[Collected data entries]
**********
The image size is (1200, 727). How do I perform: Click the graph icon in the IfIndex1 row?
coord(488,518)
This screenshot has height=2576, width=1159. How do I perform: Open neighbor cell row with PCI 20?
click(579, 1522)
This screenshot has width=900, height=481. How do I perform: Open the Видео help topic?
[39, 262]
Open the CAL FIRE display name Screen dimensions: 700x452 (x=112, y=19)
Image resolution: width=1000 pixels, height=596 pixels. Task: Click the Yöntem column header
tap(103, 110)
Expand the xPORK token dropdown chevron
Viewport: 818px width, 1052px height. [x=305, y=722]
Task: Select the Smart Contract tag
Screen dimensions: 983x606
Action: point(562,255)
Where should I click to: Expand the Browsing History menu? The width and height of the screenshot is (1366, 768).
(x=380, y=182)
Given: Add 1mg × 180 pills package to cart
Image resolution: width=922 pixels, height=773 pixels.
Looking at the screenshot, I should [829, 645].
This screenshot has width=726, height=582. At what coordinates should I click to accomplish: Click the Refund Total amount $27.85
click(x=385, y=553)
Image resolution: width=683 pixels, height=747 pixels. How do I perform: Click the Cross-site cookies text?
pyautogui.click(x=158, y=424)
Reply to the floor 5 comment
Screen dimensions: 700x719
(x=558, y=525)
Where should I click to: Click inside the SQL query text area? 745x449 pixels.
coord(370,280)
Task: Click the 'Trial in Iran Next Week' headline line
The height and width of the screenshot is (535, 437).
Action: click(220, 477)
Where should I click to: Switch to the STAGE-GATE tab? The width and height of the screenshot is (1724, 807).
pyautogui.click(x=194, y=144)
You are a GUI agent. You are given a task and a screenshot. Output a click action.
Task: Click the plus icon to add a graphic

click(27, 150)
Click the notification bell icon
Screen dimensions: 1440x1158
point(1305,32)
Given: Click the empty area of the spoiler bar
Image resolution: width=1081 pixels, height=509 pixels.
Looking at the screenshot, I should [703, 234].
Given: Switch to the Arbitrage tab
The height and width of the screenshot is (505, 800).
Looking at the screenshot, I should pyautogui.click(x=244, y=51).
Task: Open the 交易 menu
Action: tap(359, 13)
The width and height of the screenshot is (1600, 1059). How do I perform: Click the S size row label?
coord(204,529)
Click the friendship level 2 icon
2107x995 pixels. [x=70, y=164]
**********
WORK REQUIRED — Repeat every record exactly as written, please.

EXERCISE SOLUTION —
The image size is (1200, 727). How do I perform: Click the graph icon in the IfIndex1 row?
coord(488,518)
This screenshot has height=2576, width=1159. How do I perform: Open neighbor cell row with PCI 20?
click(579, 1522)
This screenshot has width=900, height=481. How do I perform: Open the Видео help topic?
[39, 262]
Open the CAL FIRE display name Screen dimensions: 700x452 (x=112, y=19)
Image resolution: width=1000 pixels, height=596 pixels. Task: Click the Yöntem column header
tap(103, 110)
Expand the xPORK token dropdown chevron
Viewport: 818px width, 1052px height. [x=305, y=722]
Task: Select the Smart Contract tag
Screen dimensions: 983x606
Action: point(562,255)
Where should I click to: Expand the Browsing History menu? The width and height of the screenshot is (1366, 768).
(x=380, y=182)
Given: Add 1mg × 180 pills package to cart
Image resolution: width=922 pixels, height=773 pixels.
Looking at the screenshot, I should [829, 645].
This screenshot has width=726, height=582. At what coordinates should I click to accomplish: Click the Refund Total amount $27.85
click(x=385, y=553)
Image resolution: width=683 pixels, height=747 pixels. How do I perform: Click the Cross-site cookies text?
pyautogui.click(x=158, y=424)
Reply to the floor 5 comment
Screen dimensions: 700x719
(x=558, y=525)
Where should I click to: Click inside the SQL query text area? 745x449 pixels.
coord(370,280)
Task: Click the 'Trial in Iran Next Week' headline line
The height and width of the screenshot is (535, 437).
Action: click(220, 477)
Where should I click to: Switch to the STAGE-GATE tab? The width and height of the screenshot is (1724, 807).
pyautogui.click(x=194, y=144)
You are a GUI agent. You are given a task and a screenshot. Output a click action.
Task: Click the plus icon to add a graphic

click(27, 150)
Click the notification bell icon
Screen dimensions: 1440x1158
point(1305,32)
Given: Click the empty area of the spoiler bar
Image resolution: width=1081 pixels, height=509 pixels.
Looking at the screenshot, I should [703, 234].
Given: Switch to the Arbitrage tab
The height and width of the screenshot is (505, 800).
Looking at the screenshot, I should pyautogui.click(x=244, y=51).
Task: Open the 交易 menu
Action: tap(359, 13)
The width and height of the screenshot is (1600, 1059). How do I perform: Click the S size row label?
coord(204,529)
Click the friendship level 2 icon
2107x995 pixels. [x=70, y=164]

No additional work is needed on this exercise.